■ **Supplied passage**
I havn’t read the story so I don’t have an opinon on that, but a lot of you are writing ”adult man” and ”teenage girl” like the age difference is huge. Is 4 years difference really that big a deal in the US? I’m thinking back to when I was 16 and I don’t think anyone would have reacted to someone dating a 20 year old. (And here the dating would not be talking and waiting to hold hand until engagement.)

Quite contrary the general assumption was that girls matured faster then boys and the boys our own age were not that interesting. And I don’t think any of my friends parents had much of a say in who they dated at 16. 

I understand Josie was sheltered and nothing like a 16 year old in public school in Sweden. :pearlclutching: But I’m still surprised at the reactions to the age difference.

■ **Provided material**
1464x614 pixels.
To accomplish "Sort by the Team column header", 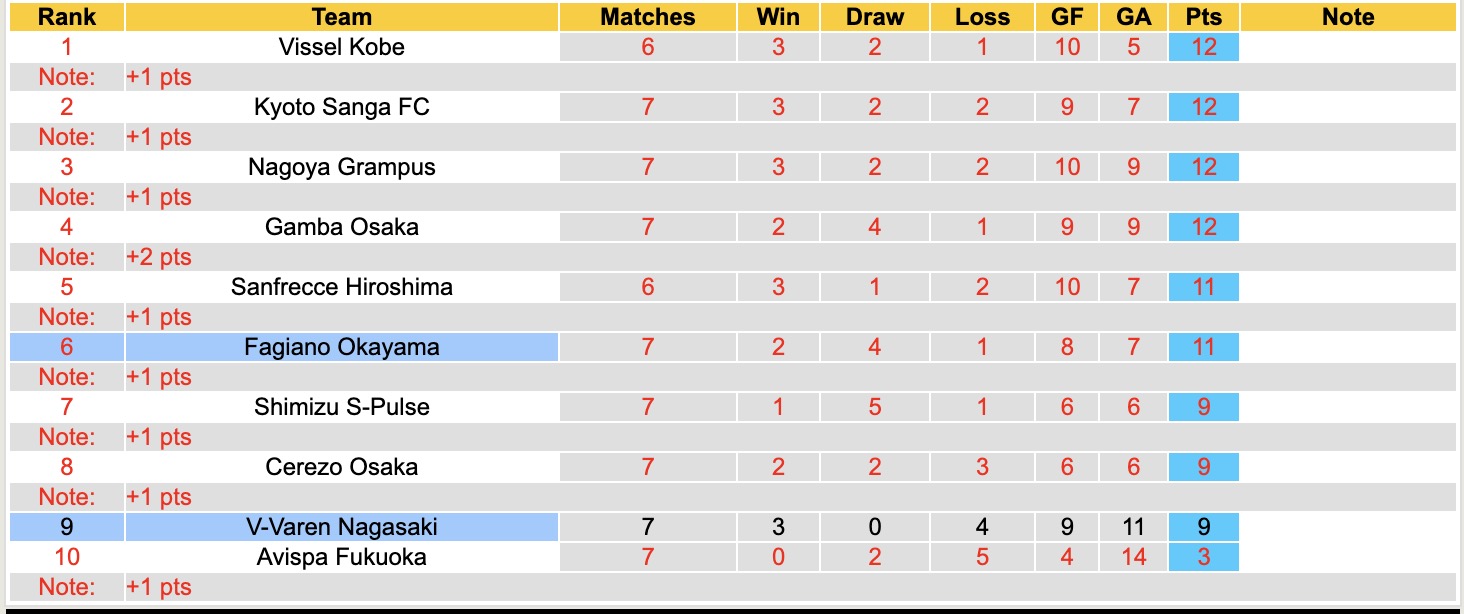I will [342, 17].
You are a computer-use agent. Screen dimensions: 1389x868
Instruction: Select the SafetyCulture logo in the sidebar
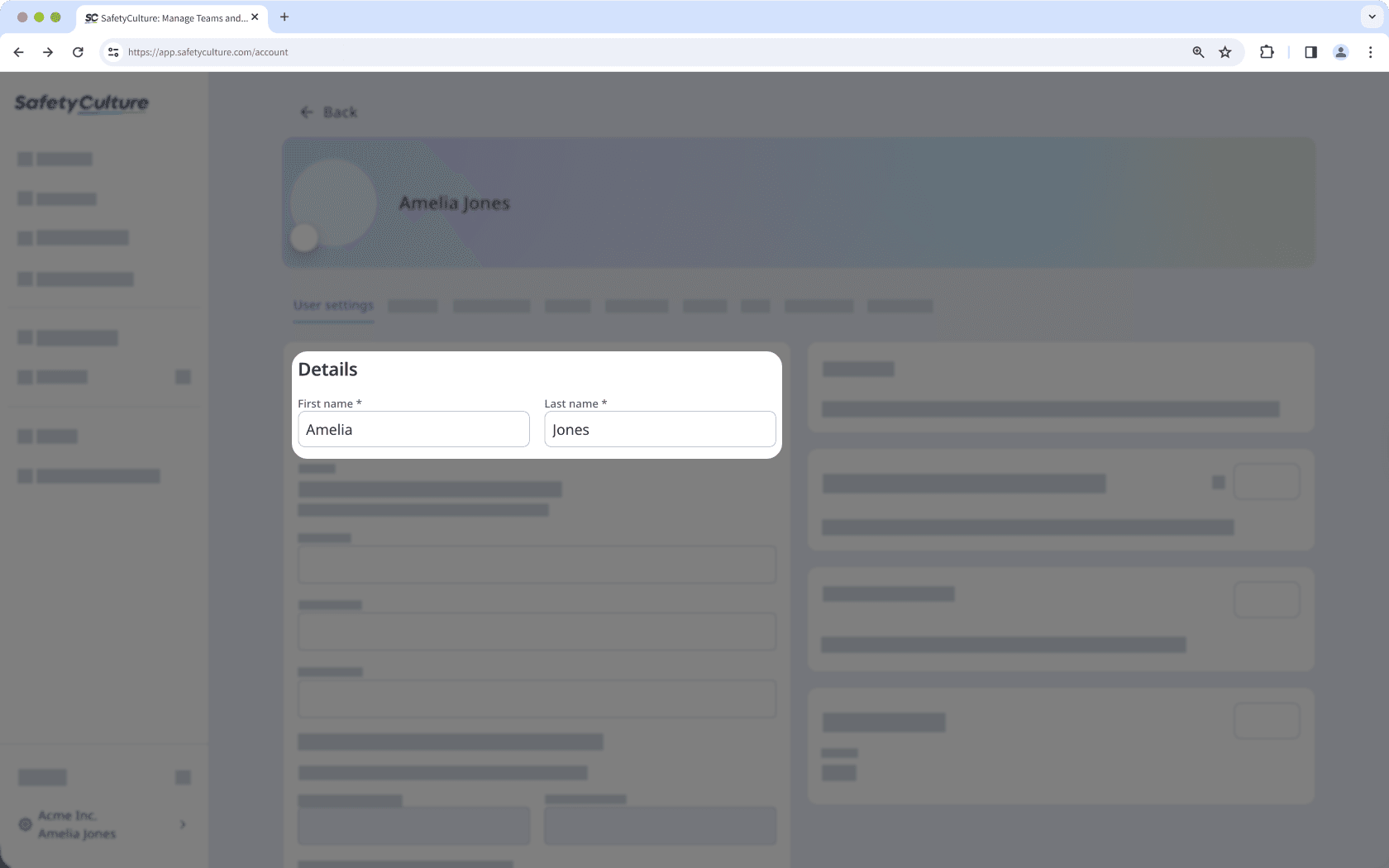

■ **Complete the following**
1) Output the forum post about dating age gaps word for word, beginning at the words "Quite contrary the" and stopping after the words "dated at 16.".
2) List each distinct number that appears in the forum post about dating age gaps.
The data has no connection to the forum post above.

■ **Worked answers**
1)
Quite contrary the general assumption was that girls matured faster then boys and the boys our own age were not that interesting. And I don’t think any of my friends parents had much of a say in who they dated at 16.

2) 4, 16, 20